I am delighted to say that The Glass Shore: Short Stories by Women Writers from the North of Ireland won Best Irish-Published Book at the Bord Gáis Energy Irish Book Awards in Dublin last week. This is a huge honour for editor Sinéad Gleeson, for the publishers, New Island Books, and for the contributors.
The anthology consists of twenty-five short stories by women writers spanning three centuries, including a gem of a story by Margaret Barrington titled ‘Village Without Men’ and a new find from Janet McNeill, one of my favourite writers from here. If you’d told me when I was reading The Maiden Dinosaur at Queen’s in the late eighties, that I’d one day have a story in an anthology alongside Janet McNeill, I would have suggested that perhaps you’d had one Black Russian too many! It’s a real privilege to be represented here.

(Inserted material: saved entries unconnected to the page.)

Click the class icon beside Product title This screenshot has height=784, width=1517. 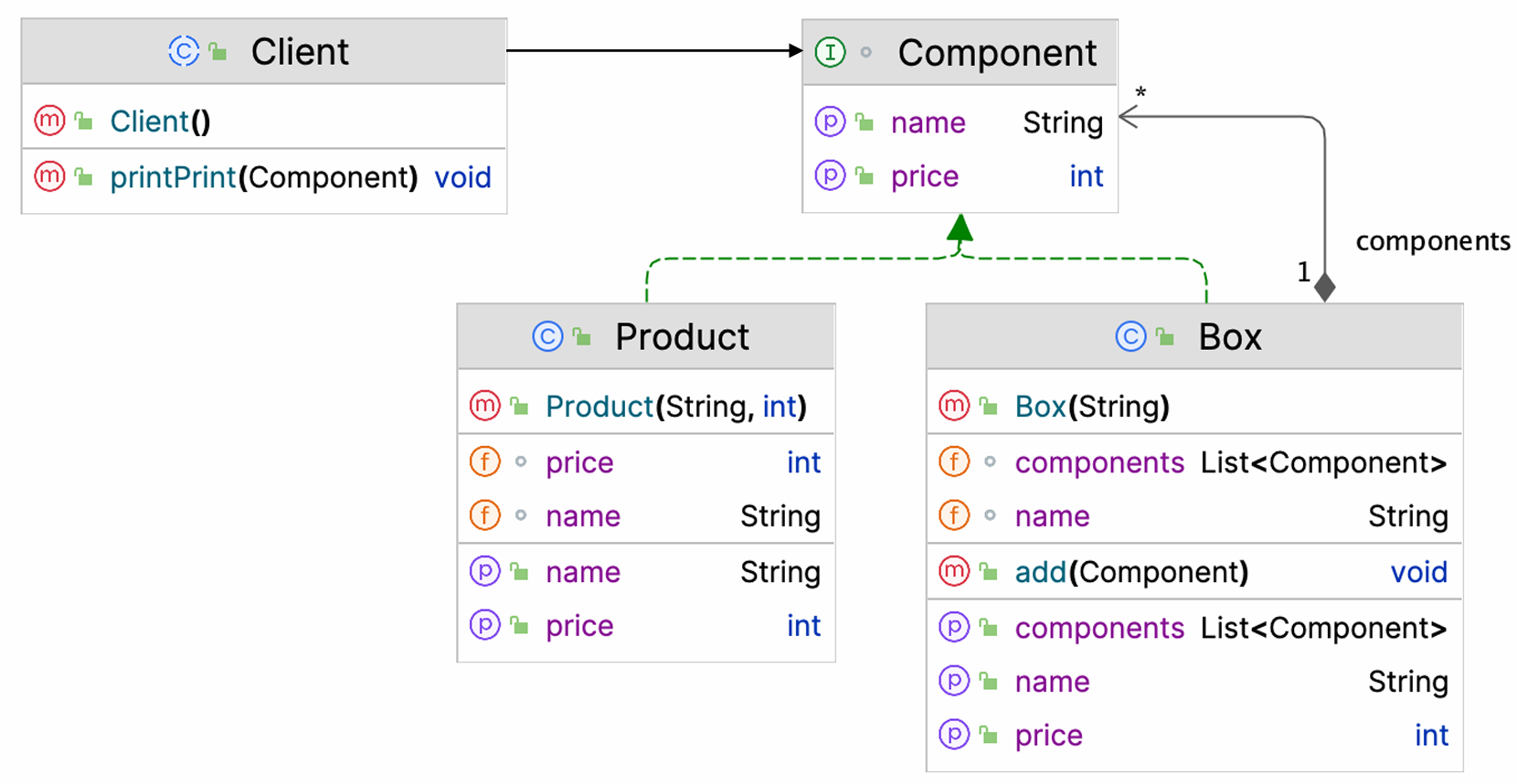tap(547, 336)
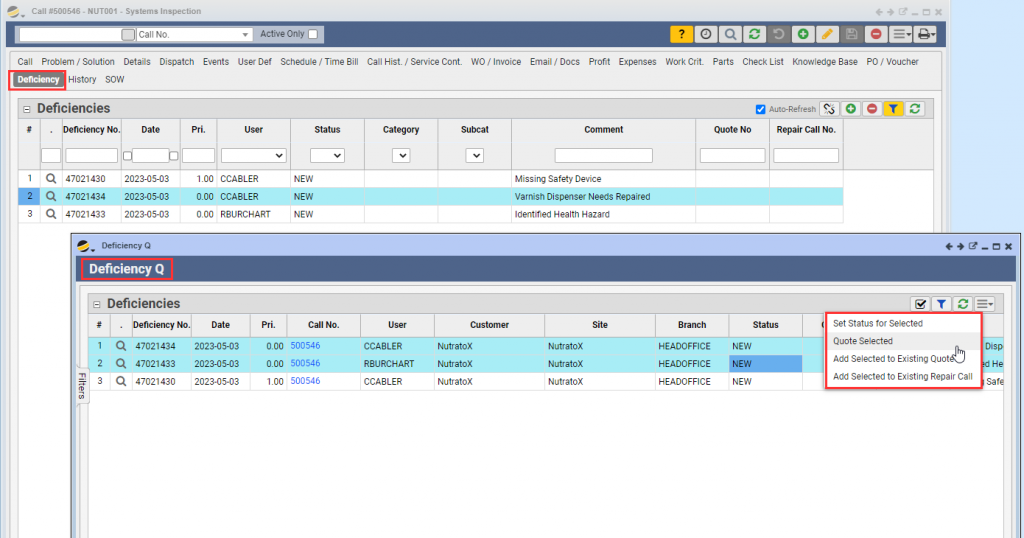Click the yellow help question mark icon
This screenshot has height=538, width=1024.
(682, 34)
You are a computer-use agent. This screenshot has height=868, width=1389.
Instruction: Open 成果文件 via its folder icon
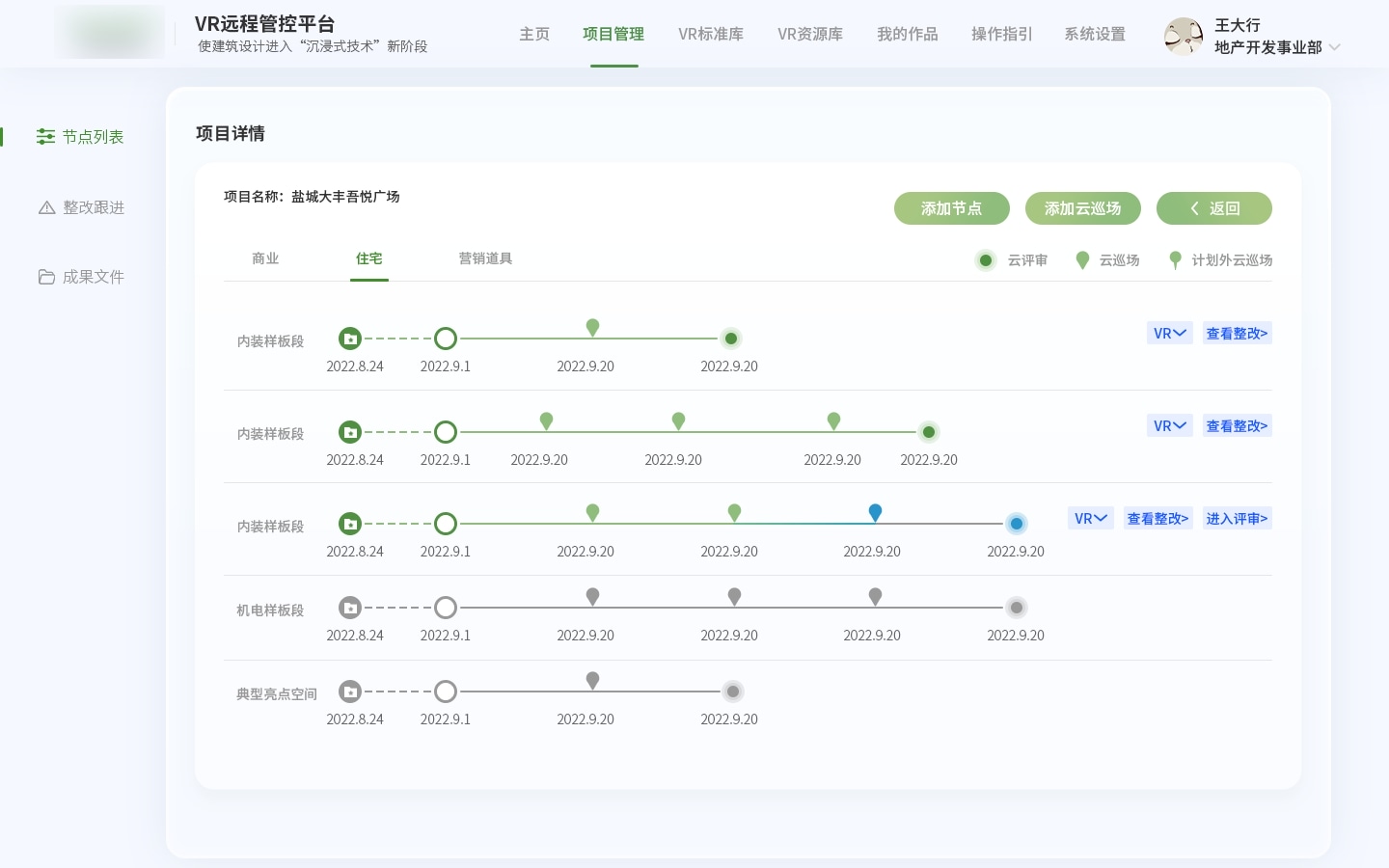(x=45, y=277)
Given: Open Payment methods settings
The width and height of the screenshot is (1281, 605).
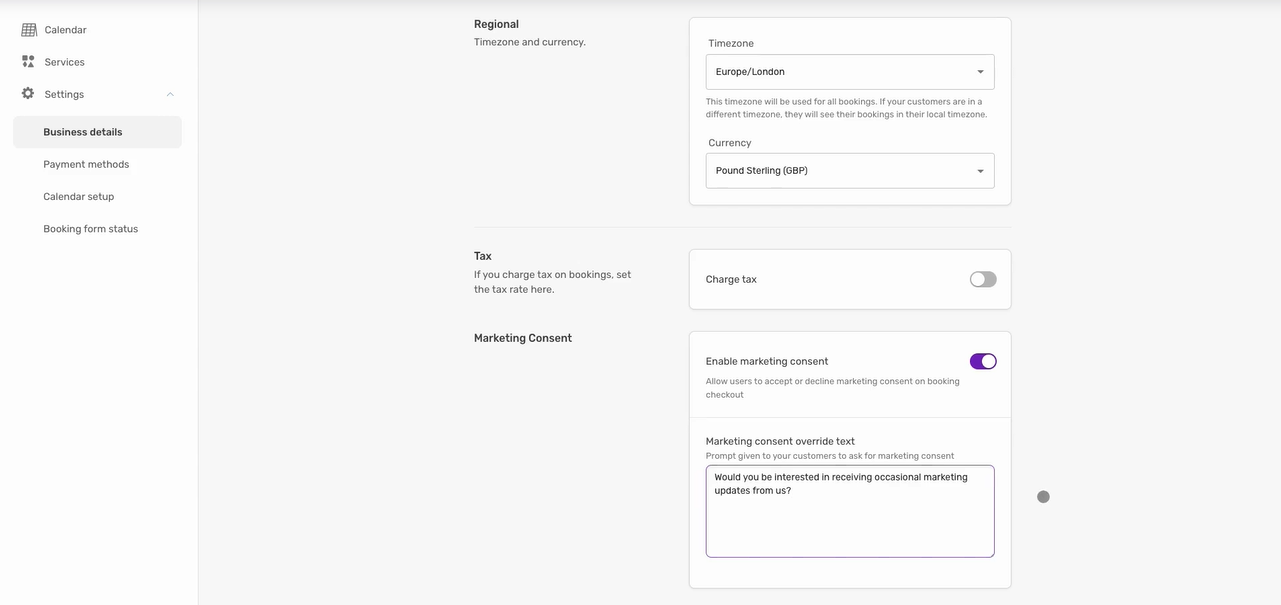Looking at the screenshot, I should [x=86, y=164].
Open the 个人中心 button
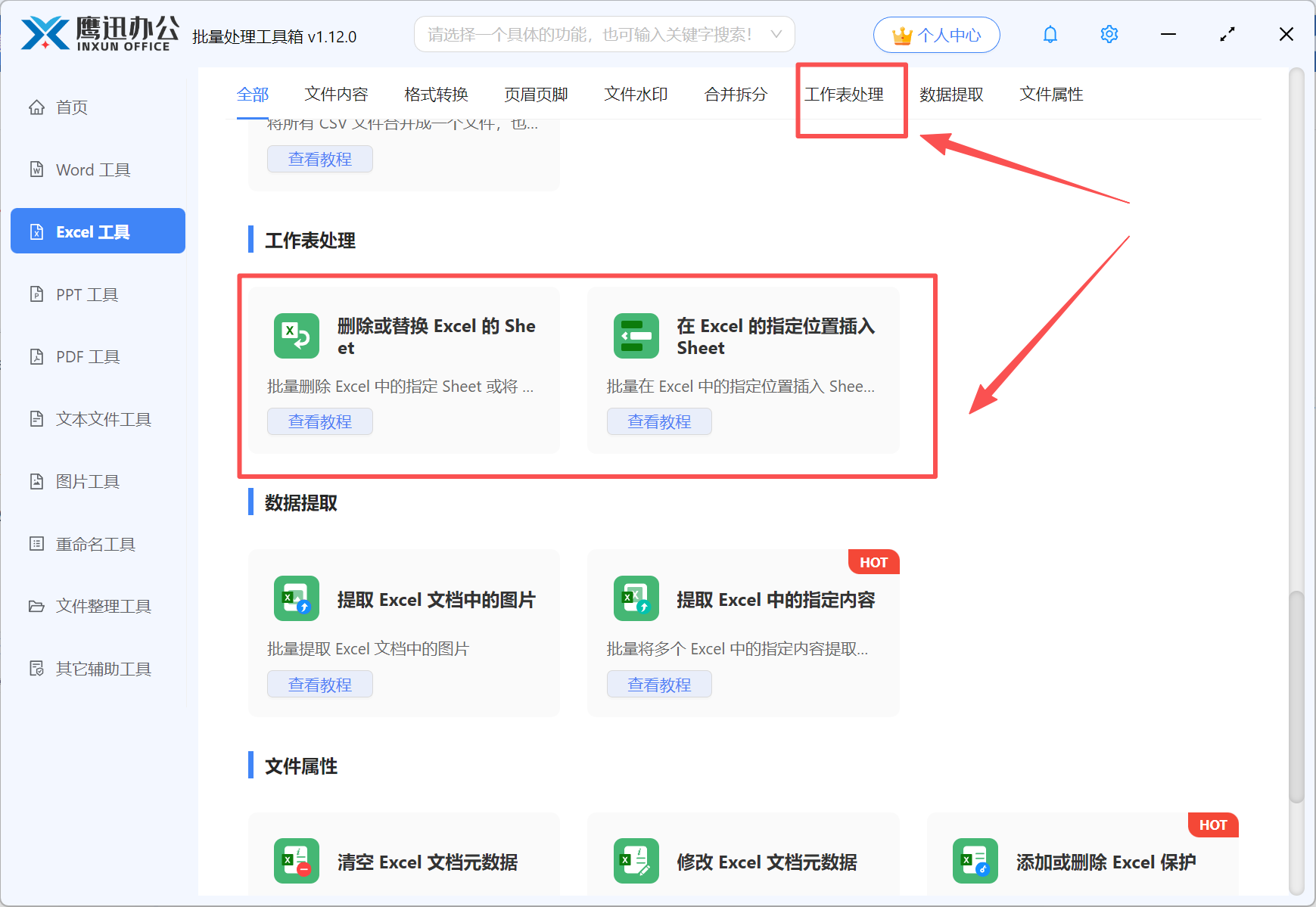Viewport: 1316px width, 907px height. 936,35
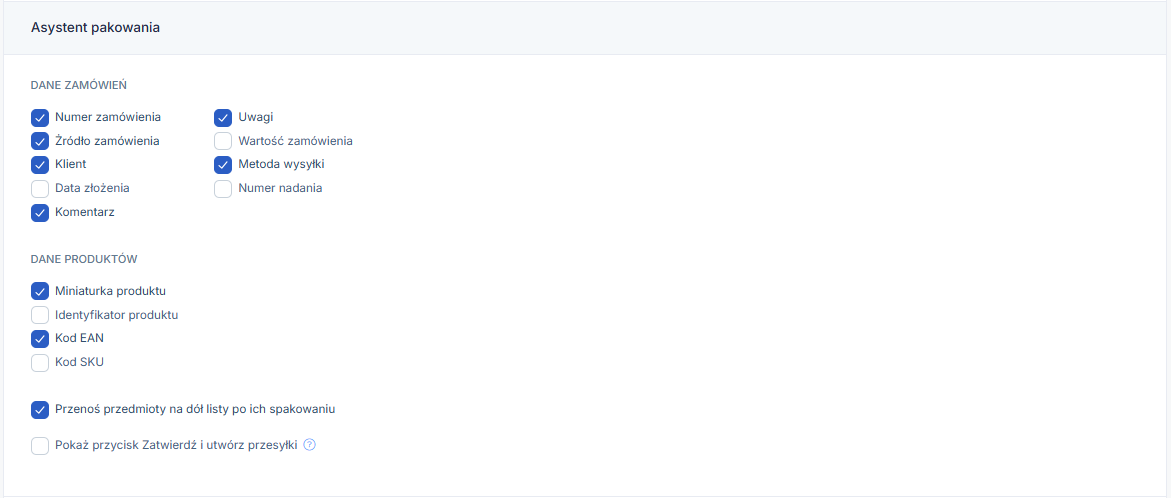The image size is (1171, 498).
Task: Uncheck the Klient checkbox
Action: [40, 165]
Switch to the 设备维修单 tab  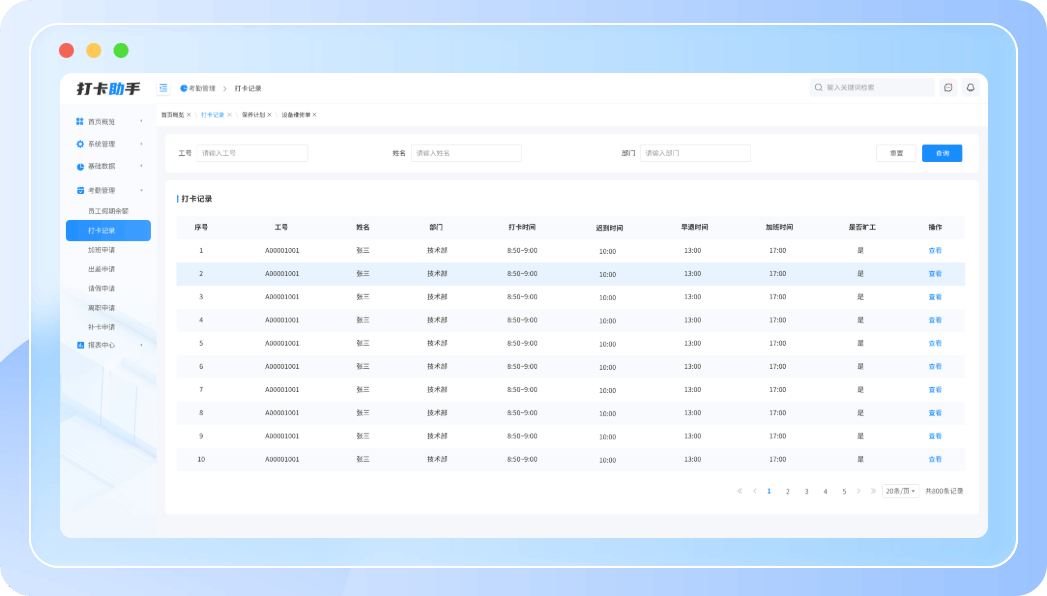(295, 115)
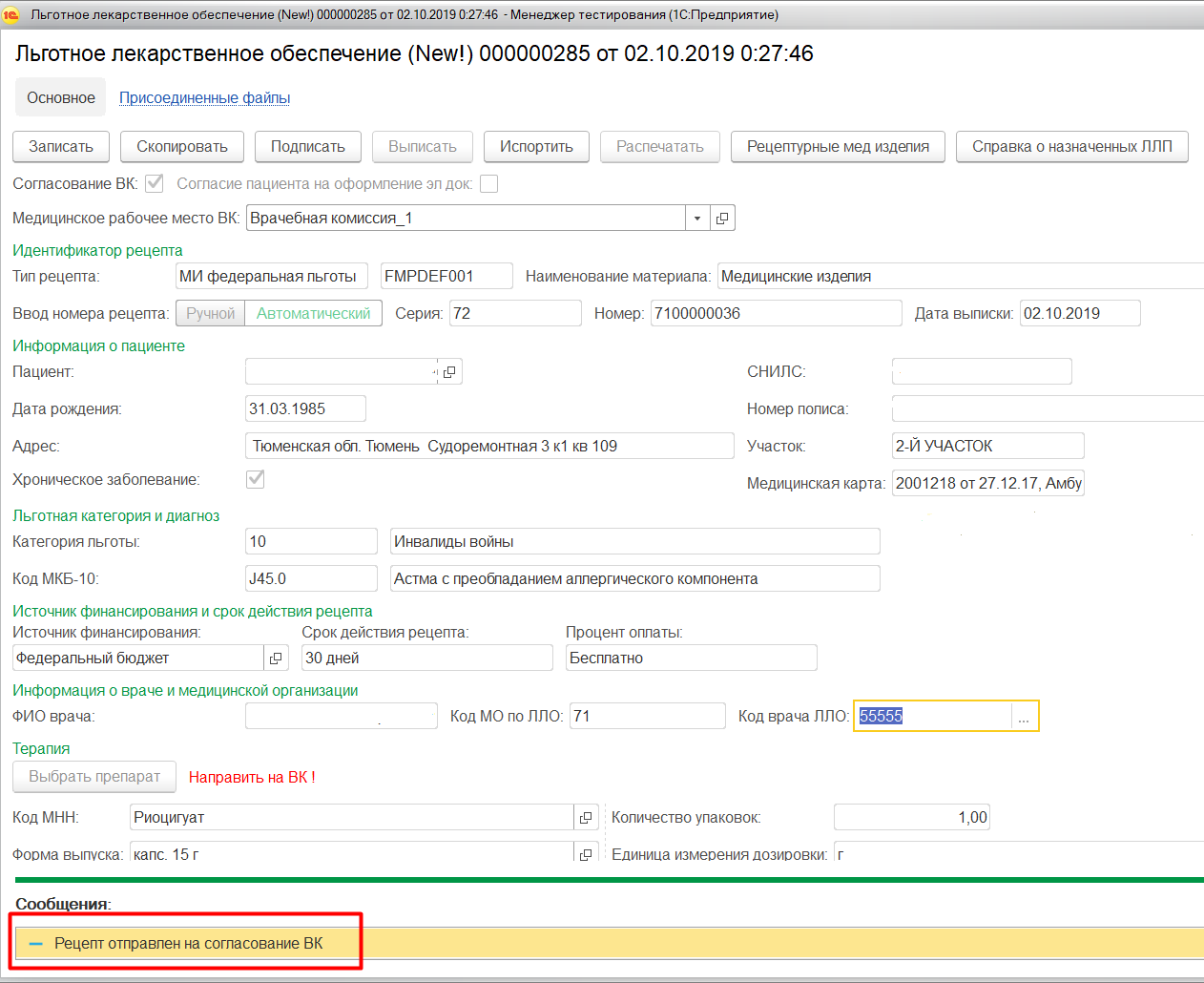Open the Риоцигуат record icon in Код МНН
This screenshot has width=1204, height=983.
(586, 818)
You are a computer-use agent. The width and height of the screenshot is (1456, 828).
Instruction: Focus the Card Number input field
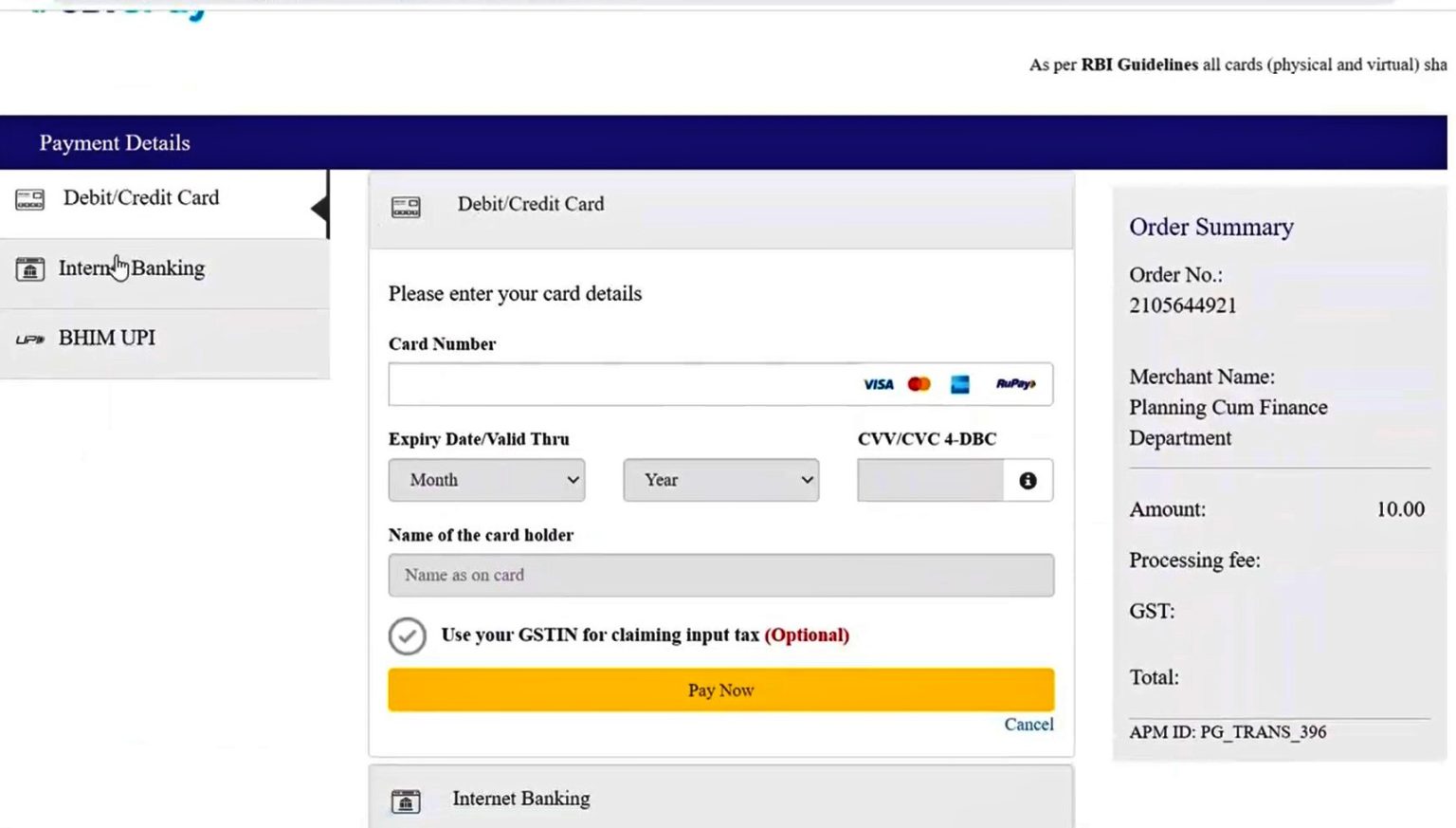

The Glass Shore is the subject of a panel discussion and reading at the Seamus Heaney HomePlace in Bellaghy on Saturday 26th November at 7pm. The event will be chaired by Sinéad Gleeson. I will be there with fellow contributor Rosemary Jenkinson to make up the panel. Tickets for the event are £5 and available to book at this link at the HomePlace website. There’s a full list of contributors to The Glass Shore on the New Island website, as well as a full list of contributors to its predecessor The Long Gaze Back (which won Best Irish-Published Book in 2015). There will be books available to buy on the night, courtesy of No Alibis Bookstore. Either copy would make a great Christmas present (for yourself or for someone else)! It would be good to see you there.
There’s definitely something in the air. Last Friday night the Linen Hall Library in Belfast hosted a hugely informative discussion on Women in Print, and Ruth Carr’s important anthology The Female Line was relaunched as an e-book to a packed house by Herself Press. Readers included Maura Johnston and Medbh McGuckian and panel member Dawn Sherratt-Bado announced the publication of a follow-up anthology to The Female Line in 2017. It seems there is an appetite out there for writing by women from these parts. Good news indeed for those of us who are writing.